Дашков обвёл руками нашу поляну и попросил сотворить на ней четыре Места Силы, указав на тех, для кого они будут предназначены. То есть, на нас. Указал параметры, попросил творить сообразно «твоим неизмеримым знаниям и сути вещей и Творения».
А нас, конечно же, попросил по своей воле открыть души перед «могущественным Абдульбари», ибо «будет невежливо глядеть в вас против вашей воли, юные господа. А невежливость суть великий грех».
Ха! Тогда я — великий грешник! Но открыть душу…
Это значит показать джинну то, что скрыто в самых её глубинах. Универсальное Заклинание, память прошлых жизней, свои намерения и способности.
Пожалуй, это уже чересчур.
К счастью, теперь мне не требовалось особых волевых усилий для обращения к мощностям Заклинания. Требовалось это обращение лишь пережить. Но тут уж я был уверен, что справлюсь.
Ведь сейчас мне нужно кое-что по профилю.

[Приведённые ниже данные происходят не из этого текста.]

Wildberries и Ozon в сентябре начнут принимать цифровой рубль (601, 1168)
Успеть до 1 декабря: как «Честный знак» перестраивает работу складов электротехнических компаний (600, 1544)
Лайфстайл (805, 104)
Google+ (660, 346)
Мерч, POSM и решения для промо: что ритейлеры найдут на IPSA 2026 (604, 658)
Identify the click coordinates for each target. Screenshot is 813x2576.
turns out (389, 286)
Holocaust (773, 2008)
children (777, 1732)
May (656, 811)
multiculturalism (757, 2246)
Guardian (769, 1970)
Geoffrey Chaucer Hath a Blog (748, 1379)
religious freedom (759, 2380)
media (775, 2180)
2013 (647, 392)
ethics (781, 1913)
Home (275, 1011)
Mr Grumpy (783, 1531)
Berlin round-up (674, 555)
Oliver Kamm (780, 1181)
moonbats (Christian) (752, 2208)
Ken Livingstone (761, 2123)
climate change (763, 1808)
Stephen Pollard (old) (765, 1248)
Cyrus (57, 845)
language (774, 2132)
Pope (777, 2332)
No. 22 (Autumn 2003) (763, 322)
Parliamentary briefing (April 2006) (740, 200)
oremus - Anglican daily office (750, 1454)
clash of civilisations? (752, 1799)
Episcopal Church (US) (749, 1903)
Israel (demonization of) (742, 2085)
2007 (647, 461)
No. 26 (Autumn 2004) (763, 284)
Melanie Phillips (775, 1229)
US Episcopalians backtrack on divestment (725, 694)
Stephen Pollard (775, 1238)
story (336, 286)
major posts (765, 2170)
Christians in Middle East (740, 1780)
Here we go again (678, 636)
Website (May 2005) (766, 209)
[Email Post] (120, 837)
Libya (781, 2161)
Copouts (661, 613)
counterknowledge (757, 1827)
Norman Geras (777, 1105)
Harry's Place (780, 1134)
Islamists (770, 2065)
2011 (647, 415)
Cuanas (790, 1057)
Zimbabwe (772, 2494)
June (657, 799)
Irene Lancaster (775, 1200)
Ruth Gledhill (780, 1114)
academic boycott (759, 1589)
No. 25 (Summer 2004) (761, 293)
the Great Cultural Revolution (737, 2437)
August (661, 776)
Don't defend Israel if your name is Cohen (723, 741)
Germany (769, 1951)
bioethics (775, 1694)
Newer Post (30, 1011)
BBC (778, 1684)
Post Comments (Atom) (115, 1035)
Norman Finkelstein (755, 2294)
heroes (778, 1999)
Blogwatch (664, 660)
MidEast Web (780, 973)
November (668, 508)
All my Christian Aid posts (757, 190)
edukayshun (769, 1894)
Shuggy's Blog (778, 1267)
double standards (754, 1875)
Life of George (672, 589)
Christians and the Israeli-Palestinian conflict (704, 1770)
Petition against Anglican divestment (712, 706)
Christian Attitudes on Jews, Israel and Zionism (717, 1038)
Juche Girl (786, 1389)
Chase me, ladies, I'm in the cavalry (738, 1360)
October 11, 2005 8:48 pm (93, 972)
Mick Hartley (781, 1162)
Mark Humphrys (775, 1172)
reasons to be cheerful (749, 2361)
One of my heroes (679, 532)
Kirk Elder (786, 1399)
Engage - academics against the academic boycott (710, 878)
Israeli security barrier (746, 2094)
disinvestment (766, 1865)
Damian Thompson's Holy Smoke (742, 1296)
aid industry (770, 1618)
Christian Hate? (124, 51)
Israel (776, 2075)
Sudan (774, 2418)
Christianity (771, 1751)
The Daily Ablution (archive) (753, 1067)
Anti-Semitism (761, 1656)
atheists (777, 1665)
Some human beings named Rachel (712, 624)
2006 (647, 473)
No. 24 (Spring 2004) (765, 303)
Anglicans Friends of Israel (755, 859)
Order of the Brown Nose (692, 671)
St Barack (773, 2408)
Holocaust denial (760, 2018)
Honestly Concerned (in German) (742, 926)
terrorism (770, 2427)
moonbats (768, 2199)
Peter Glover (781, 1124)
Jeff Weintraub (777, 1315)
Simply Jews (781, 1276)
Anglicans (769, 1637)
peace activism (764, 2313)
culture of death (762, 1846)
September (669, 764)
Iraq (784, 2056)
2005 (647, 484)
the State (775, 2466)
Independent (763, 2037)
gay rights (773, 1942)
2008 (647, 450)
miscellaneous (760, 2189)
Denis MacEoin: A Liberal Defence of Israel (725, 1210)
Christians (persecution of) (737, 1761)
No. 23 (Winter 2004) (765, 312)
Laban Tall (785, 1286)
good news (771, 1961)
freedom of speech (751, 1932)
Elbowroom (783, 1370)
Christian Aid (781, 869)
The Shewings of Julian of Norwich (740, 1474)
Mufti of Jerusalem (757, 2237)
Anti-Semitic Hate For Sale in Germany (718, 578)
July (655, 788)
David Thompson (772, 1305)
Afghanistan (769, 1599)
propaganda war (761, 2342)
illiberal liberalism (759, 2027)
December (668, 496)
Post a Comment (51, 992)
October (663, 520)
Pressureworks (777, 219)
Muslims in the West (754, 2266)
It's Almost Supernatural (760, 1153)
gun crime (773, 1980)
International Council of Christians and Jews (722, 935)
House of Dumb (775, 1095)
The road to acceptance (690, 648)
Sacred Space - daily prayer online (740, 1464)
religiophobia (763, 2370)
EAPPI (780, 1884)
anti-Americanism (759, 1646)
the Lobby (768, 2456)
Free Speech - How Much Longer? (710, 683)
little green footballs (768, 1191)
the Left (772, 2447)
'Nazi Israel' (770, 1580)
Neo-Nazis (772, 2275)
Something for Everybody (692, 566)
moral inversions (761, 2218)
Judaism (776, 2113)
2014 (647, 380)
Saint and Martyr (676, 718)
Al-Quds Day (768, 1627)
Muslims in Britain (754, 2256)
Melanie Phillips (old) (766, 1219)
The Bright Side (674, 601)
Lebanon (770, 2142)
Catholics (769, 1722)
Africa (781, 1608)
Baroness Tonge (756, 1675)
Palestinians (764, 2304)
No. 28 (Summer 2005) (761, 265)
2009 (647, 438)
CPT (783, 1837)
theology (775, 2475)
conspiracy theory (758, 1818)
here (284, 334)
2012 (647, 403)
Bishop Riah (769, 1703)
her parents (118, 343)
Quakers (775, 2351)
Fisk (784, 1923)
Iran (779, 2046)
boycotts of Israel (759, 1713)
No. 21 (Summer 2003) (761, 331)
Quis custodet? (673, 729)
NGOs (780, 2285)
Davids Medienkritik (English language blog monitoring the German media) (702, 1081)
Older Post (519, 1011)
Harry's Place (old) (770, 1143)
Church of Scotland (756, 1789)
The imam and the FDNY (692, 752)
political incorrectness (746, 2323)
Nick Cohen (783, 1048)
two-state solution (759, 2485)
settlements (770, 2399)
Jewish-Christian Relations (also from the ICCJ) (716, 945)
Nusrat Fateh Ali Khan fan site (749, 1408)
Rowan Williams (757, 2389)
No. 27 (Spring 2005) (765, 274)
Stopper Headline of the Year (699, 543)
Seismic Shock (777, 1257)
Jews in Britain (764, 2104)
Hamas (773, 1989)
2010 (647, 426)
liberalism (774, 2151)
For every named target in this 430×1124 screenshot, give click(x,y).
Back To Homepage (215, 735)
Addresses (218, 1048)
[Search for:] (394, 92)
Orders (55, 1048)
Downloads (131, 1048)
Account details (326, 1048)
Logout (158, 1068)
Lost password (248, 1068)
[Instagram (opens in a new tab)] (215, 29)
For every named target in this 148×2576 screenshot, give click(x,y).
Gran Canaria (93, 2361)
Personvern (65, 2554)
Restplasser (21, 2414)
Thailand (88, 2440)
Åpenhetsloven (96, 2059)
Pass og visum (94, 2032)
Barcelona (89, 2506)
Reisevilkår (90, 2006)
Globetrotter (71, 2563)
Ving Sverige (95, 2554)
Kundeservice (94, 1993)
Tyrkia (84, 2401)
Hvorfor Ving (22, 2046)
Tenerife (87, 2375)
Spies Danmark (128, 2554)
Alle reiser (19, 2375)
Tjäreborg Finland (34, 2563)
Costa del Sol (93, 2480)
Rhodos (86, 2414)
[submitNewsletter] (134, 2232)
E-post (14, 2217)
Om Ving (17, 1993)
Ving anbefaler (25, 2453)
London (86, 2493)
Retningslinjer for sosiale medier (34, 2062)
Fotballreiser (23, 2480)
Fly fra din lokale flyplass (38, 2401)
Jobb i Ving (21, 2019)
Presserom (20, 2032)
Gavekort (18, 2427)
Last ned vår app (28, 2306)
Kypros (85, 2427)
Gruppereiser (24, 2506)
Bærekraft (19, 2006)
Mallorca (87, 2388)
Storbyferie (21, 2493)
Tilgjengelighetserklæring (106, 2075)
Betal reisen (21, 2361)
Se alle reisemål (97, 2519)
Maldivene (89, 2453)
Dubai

Ваше желание исполнится! Сотворяю Внутренний Адорант. Задайте свойства чар.
И, пока Абдульбари смотрел в души другим детям, попутно прямо-таки потоком изливая на них приторные комплименты, я быстро размышлял о том, что хочу показать этому могущественному существу.
Благо, его явно стеснит дружба с генералом, и просто взламывать мою иллюзию он вряд ли решится. А Внутренний Адорант — именно иллюзия. Как обычный адорант суть твоя статуя, с которой установлена духовная связь, так Внутренний Адорант — иллюзия твоей души для демонстрации другим, принимающая те свойства, которые ты ей задашь.
Говорят, эту штуку придумал кто-то из могущественных, но не очень-то благочестивых, жрецов Эры Легенд. И в его руках эти чары могли обмануть даже взор бога.
В эпоху, когда боги ходили среди нас по земле, это было особенно полезно, знаете ли.
В конце концов, когда очередь дошла до меня, я уже принял решение. Покажу себя лишь беспрецедентным магом-иллюзионистом. С неординарным запасом маны, потенциалом скрытой природы, способным уже сейчас творить сложную магию, но лишь из области Искажающего Источника.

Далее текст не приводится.